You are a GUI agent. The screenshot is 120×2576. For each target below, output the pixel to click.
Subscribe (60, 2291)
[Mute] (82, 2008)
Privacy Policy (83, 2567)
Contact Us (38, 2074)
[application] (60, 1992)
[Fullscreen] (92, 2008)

++++++++++

__Directions__
Reproduce the whole listing, exactly.

__Solution to the problem__
You are a GUI agent. The screenshot is 120×2576. For each target below, output the pixel to click.
Subscribe (60, 2291)
[Mute] (82, 2008)
Privacy Policy (83, 2567)
Contact Us (38, 2074)
[application] (60, 1992)
[Fullscreen] (92, 2008)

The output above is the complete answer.